Portret van een meisje, zittend met een waaier Possibly 1804 - 1817
drawing, coloured-pencil
portrait
drawing
coloured-pencil
figuration
romanticism
miniature
Dimensions height 346 mm, width 267 mm
Curator: Sober but sweet. I’m immediately drawn to the materiality—the way the colored pencils have been layered. Editor: And the overall impression is one of delicacy, wouldn’t you say? This is a colored-pencil drawing entitled "Portret van een meisje, zittend met een waaier"—"Portrait of a Girl, Sitting with a Fan." It was created by Anthony Oberman, likely sometime between 1804 and 1817. Curator: The almost imperceptible gradations of tone create a gentle realism, giving form to the girl's face. But the paper seems visible beneath the drawing, making the rendering somewhat ethereal, like a ghost from the past. It underscores the historical constraints and expectations placed upon young women. Editor: Exactly! Oberman would have carefully selected pigments and combined them with binding media to create each individual color. We’re also viewing this artwork today in the context of its preservation – the frame that now protects it also isolates it from potential physical interactions.
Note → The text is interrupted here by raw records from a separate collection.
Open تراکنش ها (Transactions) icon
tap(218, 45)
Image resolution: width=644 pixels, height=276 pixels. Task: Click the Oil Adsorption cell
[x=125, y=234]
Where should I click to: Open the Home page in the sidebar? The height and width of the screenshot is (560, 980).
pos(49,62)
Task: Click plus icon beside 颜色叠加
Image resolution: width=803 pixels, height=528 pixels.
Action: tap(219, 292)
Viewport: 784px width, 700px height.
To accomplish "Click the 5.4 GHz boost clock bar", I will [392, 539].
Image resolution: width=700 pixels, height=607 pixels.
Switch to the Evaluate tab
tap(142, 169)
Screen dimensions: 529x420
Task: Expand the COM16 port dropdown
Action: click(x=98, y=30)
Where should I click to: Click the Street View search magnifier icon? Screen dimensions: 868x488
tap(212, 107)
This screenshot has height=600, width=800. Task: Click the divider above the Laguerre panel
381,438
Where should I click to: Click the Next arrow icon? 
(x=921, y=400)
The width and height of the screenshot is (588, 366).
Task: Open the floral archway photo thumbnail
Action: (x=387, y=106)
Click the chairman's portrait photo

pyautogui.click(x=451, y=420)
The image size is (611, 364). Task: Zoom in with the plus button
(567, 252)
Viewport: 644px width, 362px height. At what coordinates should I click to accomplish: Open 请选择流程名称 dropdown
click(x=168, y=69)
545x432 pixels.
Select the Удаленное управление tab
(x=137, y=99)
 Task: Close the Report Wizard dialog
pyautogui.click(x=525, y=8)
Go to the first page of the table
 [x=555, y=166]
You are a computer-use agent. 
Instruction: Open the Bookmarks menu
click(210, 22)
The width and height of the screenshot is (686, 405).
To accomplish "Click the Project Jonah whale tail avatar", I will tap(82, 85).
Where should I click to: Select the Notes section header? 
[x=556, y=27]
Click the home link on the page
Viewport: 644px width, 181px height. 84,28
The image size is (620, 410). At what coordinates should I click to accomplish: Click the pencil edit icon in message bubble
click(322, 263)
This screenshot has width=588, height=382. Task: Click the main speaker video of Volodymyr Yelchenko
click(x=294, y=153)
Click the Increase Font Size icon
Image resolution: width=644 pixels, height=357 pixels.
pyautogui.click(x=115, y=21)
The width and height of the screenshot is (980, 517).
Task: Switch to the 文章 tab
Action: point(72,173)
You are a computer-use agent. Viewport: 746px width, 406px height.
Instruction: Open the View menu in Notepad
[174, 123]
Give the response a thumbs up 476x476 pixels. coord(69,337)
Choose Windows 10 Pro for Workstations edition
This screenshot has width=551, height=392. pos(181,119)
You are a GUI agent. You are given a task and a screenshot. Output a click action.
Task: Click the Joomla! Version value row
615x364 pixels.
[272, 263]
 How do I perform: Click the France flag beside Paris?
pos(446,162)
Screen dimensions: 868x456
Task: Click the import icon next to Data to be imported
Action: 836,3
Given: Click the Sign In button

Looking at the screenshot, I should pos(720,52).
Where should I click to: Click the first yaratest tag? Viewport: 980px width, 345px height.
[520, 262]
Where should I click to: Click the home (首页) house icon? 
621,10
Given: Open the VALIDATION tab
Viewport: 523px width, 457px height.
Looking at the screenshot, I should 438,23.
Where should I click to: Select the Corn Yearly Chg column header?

What do you make of the subject herself, this young girl? Curator: She appears both guarded and subtly defiant. Consider the fan – is it a gesture of decorum, or a subtle assertion of independence, of the labor involved in staying cool? This, combined with the rigidity expected of women in that period—it creates an incredibly charged representation. I mean, sitting for a portrait, the fabrics and patterns of the clothing – these are materials that communicated status but were also heavy, constricting, both physically and symbolically. Editor: True. Also, consider the market for portraiture at that time—what was it offering and promising the emerging middle class? I'm thinking particularly about the Romantic aesthetic and the miniature size—suggesting intimacy but also the commodification of affection. Curator: Ultimately, Oberman has presented us with a portrait that exists both as a likeness and as an embodiment of socio-political pressures of the time. The slight wavering in the child’s gaze makes me wonder how women navigated constraints upon them. Editor: Seeing the labor, too, that has gone into the image alongside the constraints. So much embedded, from the sourcing of the materials, their transformation, the social environment… All in service to, perhaps, revealing an elusive character that haunts us today.